En fin d’année 2023, l’expert s’est rendu dans la campagne dijonnaise pour rencontrer un ancien client, un colonel à la retraite. Ce dernier lui a présenté le sabre, qu’il avait acheté il y a vingt ans lors d’une vente aux enchères de mobilier de château.
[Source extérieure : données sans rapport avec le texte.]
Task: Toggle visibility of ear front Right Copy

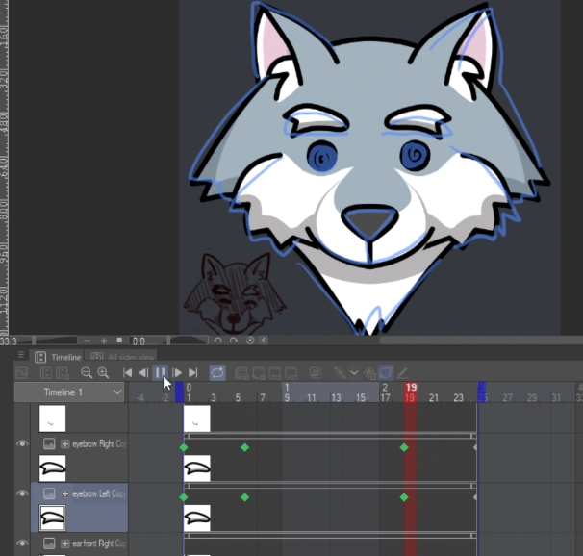Action: 21,543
Intrigué par des inscriptions sur la garde, Emmanuel Delgado a consulté une traductrice, qui a révélé une inscription indiquant : “Gravé pour l’empereur Minh Mang dans sa 21ème année de règne”, ainsi qu’une masse d’or de 350 grammes. “Rien que pour ça, il y en a pour plus de 25 000 euros”, a commenté Delgado.
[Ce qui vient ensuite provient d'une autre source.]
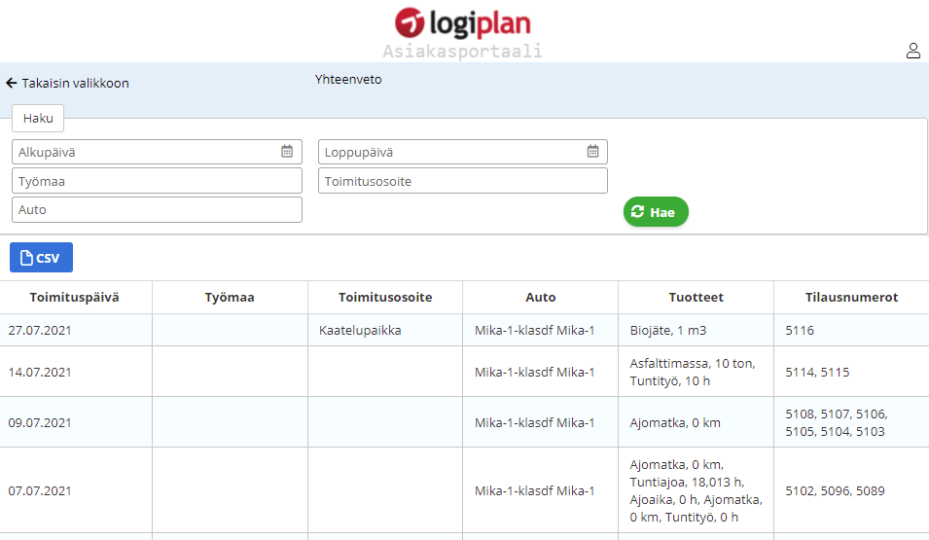Click the Tuotteet column header
The image size is (929, 540).
tap(696, 298)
Pour confirmer l’identité de l’objet, des recherches ont été menées en collaboration avec le Vietnam. “Grâce aux inscriptions, aux dragons et à l’or, typiques de la cour impériale, nous pouvons affirmer que ce sabre appartenait à Minh Mang ou à ses descendants”, a expliqué l’expert. Minh Mang a régné sur Annam, l’ancien nom du Vietnam, de 1820 à 1841.
“Cette pièce est unique, nous n’avons pas d’objet similaire. C’est le plus ancien sabre de cette dynastie que nous ayons découvert”, a ajouté Emmanuel Delgado. Après la guerre d’Indochine, de nombreux objets d’art ont été perdus, et seuls des sabres modernes étaient apparus sur le marché. L’origine du sabre reste un mystère : “On n’en a absolument aucune idée. On a d’abord pensé à un cadeau diplomatique, mais cette hypothèse a été écartée. Toutefois, comme le Vietnam a été occupé par la France par la suite, tout est envisageable…”
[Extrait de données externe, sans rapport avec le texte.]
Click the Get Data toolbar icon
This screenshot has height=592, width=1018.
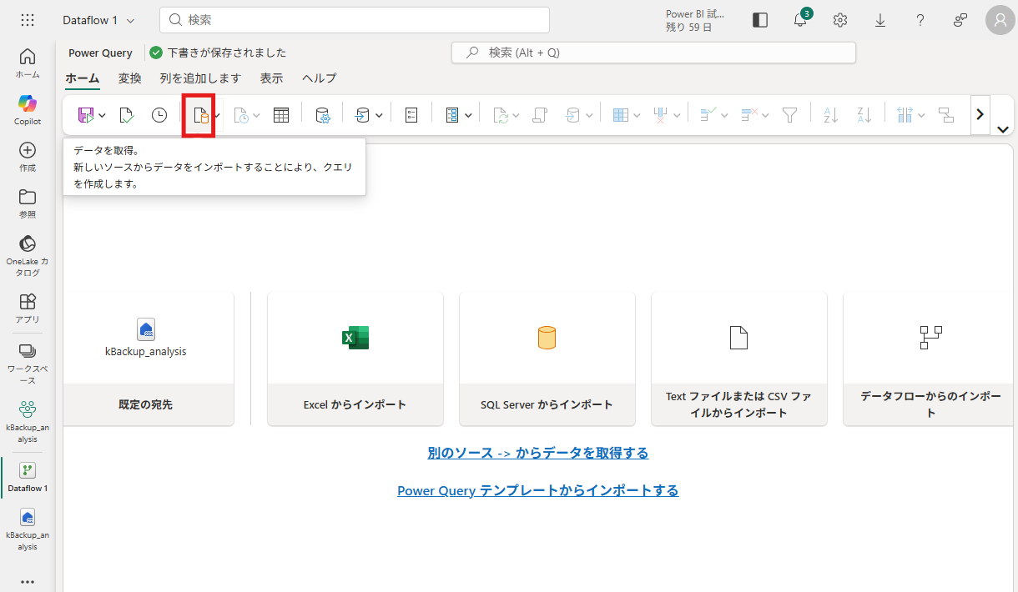pyautogui.click(x=199, y=115)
Longtemps rangé, le sabre est désormais soigneusement conservé dans un coffre en attendant une exposition prévue à Paris, près de l’hôtel Drouot, du 4 au 6 novembre, où l’ambassadeur du Vietnam a déjà annoncé sa présence. Quant à son propriétaire, il est encore sous le choc de cette révélation. “Lors de son achat, le sabre était noir de suie, comme s’il avait été laissé trop longtemps sur une cheminée”, a déclaré Emmanuel Delgado. “À l’époque, il ne l’a vraiment pas payé cher, et il ne savait même pas qu’il était en or !”
Avec de nombreuses offres d’achat déjà en cours, le propriétaire a finalement décidé de se séparer de ce trésor. Le sabre sera mis aux enchères par Adam’s à Dublin le 18 novembre, et celui qui ignorait sa valeur pourrait bien réaliser une belle vente, le prix de départ étant fixé à 100 000 euros.